Aufgabenstellung: Gib alle folgenden Zeilen Zeichen für Zeichen unverändert aus.

─── Vorliegende Zeilen ───

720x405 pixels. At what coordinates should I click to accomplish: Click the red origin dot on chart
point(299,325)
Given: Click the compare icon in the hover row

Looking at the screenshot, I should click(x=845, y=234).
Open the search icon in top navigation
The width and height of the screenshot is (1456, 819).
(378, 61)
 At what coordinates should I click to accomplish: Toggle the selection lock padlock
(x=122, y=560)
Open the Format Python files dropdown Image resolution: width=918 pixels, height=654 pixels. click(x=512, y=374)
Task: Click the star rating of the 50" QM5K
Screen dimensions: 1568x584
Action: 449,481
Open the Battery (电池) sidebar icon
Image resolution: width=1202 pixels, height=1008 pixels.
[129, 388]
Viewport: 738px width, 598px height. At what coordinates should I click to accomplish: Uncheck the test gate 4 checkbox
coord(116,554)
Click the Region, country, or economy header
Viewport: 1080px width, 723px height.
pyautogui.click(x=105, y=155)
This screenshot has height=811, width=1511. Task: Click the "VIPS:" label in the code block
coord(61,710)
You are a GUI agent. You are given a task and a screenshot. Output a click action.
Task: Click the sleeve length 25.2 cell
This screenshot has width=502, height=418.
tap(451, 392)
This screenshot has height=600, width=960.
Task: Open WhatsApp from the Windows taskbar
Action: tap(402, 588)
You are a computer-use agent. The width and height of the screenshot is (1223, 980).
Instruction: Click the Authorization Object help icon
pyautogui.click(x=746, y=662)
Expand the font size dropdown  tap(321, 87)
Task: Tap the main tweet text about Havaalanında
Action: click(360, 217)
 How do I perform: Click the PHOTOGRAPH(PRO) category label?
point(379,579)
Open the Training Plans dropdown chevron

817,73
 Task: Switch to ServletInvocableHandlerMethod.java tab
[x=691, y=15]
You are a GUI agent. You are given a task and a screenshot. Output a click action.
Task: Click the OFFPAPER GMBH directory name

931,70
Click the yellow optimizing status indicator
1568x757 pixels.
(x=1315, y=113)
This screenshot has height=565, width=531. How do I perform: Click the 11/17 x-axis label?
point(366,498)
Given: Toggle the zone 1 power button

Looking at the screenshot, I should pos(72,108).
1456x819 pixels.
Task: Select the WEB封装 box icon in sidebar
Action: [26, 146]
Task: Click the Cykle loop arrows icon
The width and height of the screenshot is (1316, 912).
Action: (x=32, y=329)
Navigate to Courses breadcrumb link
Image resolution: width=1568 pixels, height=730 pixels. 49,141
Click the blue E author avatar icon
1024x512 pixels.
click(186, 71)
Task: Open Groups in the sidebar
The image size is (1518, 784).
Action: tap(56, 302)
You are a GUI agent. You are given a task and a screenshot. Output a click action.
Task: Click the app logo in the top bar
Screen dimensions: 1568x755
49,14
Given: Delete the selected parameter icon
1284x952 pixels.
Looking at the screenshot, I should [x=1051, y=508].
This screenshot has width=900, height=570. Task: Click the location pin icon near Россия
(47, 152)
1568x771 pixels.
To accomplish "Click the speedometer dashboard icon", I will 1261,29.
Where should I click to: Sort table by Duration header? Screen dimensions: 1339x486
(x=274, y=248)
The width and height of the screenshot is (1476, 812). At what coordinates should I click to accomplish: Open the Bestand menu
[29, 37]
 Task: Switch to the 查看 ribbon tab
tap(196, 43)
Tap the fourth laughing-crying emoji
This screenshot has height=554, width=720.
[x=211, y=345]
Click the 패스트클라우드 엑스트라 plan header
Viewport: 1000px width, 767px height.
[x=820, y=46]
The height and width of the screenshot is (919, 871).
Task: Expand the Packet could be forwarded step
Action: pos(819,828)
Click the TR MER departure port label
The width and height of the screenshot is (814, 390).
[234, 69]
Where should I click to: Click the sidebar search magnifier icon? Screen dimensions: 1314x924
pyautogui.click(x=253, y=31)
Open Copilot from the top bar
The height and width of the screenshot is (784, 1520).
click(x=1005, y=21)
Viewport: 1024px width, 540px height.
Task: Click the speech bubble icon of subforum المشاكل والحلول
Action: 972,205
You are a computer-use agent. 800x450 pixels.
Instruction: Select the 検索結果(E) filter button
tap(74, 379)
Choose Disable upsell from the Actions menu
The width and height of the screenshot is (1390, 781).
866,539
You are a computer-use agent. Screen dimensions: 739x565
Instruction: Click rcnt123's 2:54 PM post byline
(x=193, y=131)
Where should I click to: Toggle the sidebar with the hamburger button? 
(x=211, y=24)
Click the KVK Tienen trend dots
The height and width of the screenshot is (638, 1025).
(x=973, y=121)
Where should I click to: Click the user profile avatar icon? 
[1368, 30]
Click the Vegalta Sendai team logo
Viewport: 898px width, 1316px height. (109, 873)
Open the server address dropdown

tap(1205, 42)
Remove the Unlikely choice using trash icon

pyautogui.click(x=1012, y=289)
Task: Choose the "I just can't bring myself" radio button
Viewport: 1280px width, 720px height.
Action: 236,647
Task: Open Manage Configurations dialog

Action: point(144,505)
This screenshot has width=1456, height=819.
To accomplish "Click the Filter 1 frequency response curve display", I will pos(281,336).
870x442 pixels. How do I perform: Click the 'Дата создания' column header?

───

Die Lösung:
720x405 pixels. At what coordinates should I click to accomplish: Click the red origin dot on chart
point(299,325)
Given: Click the compare icon in the hover row

Looking at the screenshot, I should click(x=845, y=234).
Open the search icon in top navigation
The width and height of the screenshot is (1456, 819).
(378, 61)
 At what coordinates should I click to accomplish: Toggle the selection lock padlock
(x=122, y=560)
Open the Format Python files dropdown Image resolution: width=918 pixels, height=654 pixels. click(x=512, y=374)
Task: Click the star rating of the 50" QM5K
Screen dimensions: 1568x584
Action: 449,481
Open the Battery (电池) sidebar icon
Image resolution: width=1202 pixels, height=1008 pixels.
[129, 388]
Viewport: 738px width, 598px height. At what coordinates should I click to accomplish: Uncheck the test gate 4 checkbox
coord(116,554)
Click the Region, country, or economy header
Viewport: 1080px width, 723px height.
pyautogui.click(x=105, y=155)
This screenshot has height=811, width=1511. Task: Click the "VIPS:" label in the code block
coord(61,710)
You are a GUI agent. You are given a task and a screenshot. Output a click action.
Task: Click the sleeve length 25.2 cell
This screenshot has width=502, height=418.
tap(451, 392)
This screenshot has height=600, width=960.
Task: Open WhatsApp from the Windows taskbar
Action: tap(402, 588)
You are a computer-use agent. The width and height of the screenshot is (1223, 980).
Instruction: Click the Authorization Object help icon
pyautogui.click(x=746, y=662)
Expand the font size dropdown  tap(321, 87)
Task: Tap the main tweet text about Havaalanında
Action: click(360, 217)
 How do I perform: Click the PHOTOGRAPH(PRO) category label?
point(379,579)
Open the Training Plans dropdown chevron

817,73
 Task: Switch to ServletInvocableHandlerMethod.java tab
[x=691, y=15]
You are a GUI agent. You are given a task and a screenshot. Output a click action.
Task: Click the OFFPAPER GMBH directory name

931,70
Click the yellow optimizing status indicator
1568x757 pixels.
(x=1315, y=113)
This screenshot has height=565, width=531. How do I perform: Click the 11/17 x-axis label?
point(366,498)
Given: Toggle the zone 1 power button

Looking at the screenshot, I should pos(72,108).
1456x819 pixels.
Task: Select the WEB封装 box icon in sidebar
Action: [26, 146]
Task: Click the Cykle loop arrows icon
The width and height of the screenshot is (1316, 912).
Action: (x=32, y=329)
Navigate to Courses breadcrumb link
Image resolution: width=1568 pixels, height=730 pixels. 49,141
Click the blue E author avatar icon
1024x512 pixels.
click(186, 71)
Task: Open Groups in the sidebar
The image size is (1518, 784).
Action: tap(56, 302)
You are a GUI agent. You are given a task and a screenshot. Output a click action.
Task: Click the app logo in the top bar
Screen dimensions: 1568x755
49,14
Given: Delete the selected parameter icon
1284x952 pixels.
Looking at the screenshot, I should [x=1051, y=508].
This screenshot has width=900, height=570. Task: Click the location pin icon near Россия
(47, 152)
1568x771 pixels.
To accomplish "Click the speedometer dashboard icon", I will 1261,29.
Where should I click to: Sort table by Duration header? Screen dimensions: 1339x486
(x=274, y=248)
The width and height of the screenshot is (1476, 812). At what coordinates should I click to accomplish: Open the Bestand menu
[29, 37]
 Task: Switch to the 查看 ribbon tab
tap(196, 43)
Tap the fourth laughing-crying emoji
This screenshot has height=554, width=720.
[x=211, y=345]
Click the 패스트클라우드 엑스트라 plan header
Viewport: 1000px width, 767px height.
[x=820, y=46]
The height and width of the screenshot is (919, 871).
Task: Expand the Packet could be forwarded step
Action: pos(819,828)
Click the TR MER departure port label
The width and height of the screenshot is (814, 390).
[234, 69]
Where should I click to: Click the sidebar search magnifier icon? Screen dimensions: 1314x924
pyautogui.click(x=253, y=31)
Open Copilot from the top bar
The height and width of the screenshot is (784, 1520).
click(x=1005, y=21)
Viewport: 1024px width, 540px height.
Task: Click the speech bubble icon of subforum المشاكل والحلول
Action: 972,205
You are a computer-use agent. 800x450 pixels.
Instruction: Select the 検索結果(E) filter button
tap(74, 379)
Choose Disable upsell from the Actions menu
The width and height of the screenshot is (1390, 781).
866,539
You are a computer-use agent. Screen dimensions: 739x565
Instruction: Click rcnt123's 2:54 PM post byline
(x=193, y=131)
Where should I click to: Toggle the sidebar with the hamburger button? 
(x=211, y=24)
Click the KVK Tienen trend dots
The height and width of the screenshot is (638, 1025).
(x=973, y=121)
Where should I click to: Click the user profile avatar icon? 
[1368, 30]
Click the Vegalta Sendai team logo
Viewport: 898px width, 1316px height. (109, 873)
Open the server address dropdown

tap(1205, 42)
Remove the Unlikely choice using trash icon

pyautogui.click(x=1012, y=289)
Task: Choose the "I just can't bring myself" radio button
Viewport: 1280px width, 720px height.
Action: 236,647
Task: Open Manage Configurations dialog

Action: point(144,505)
This screenshot has width=1456, height=819.
To accomplish "Click the Filter 1 frequency response curve display", I will pos(281,336).
870x442 pixels. How do I perform: Click the 'Дата создания' column header?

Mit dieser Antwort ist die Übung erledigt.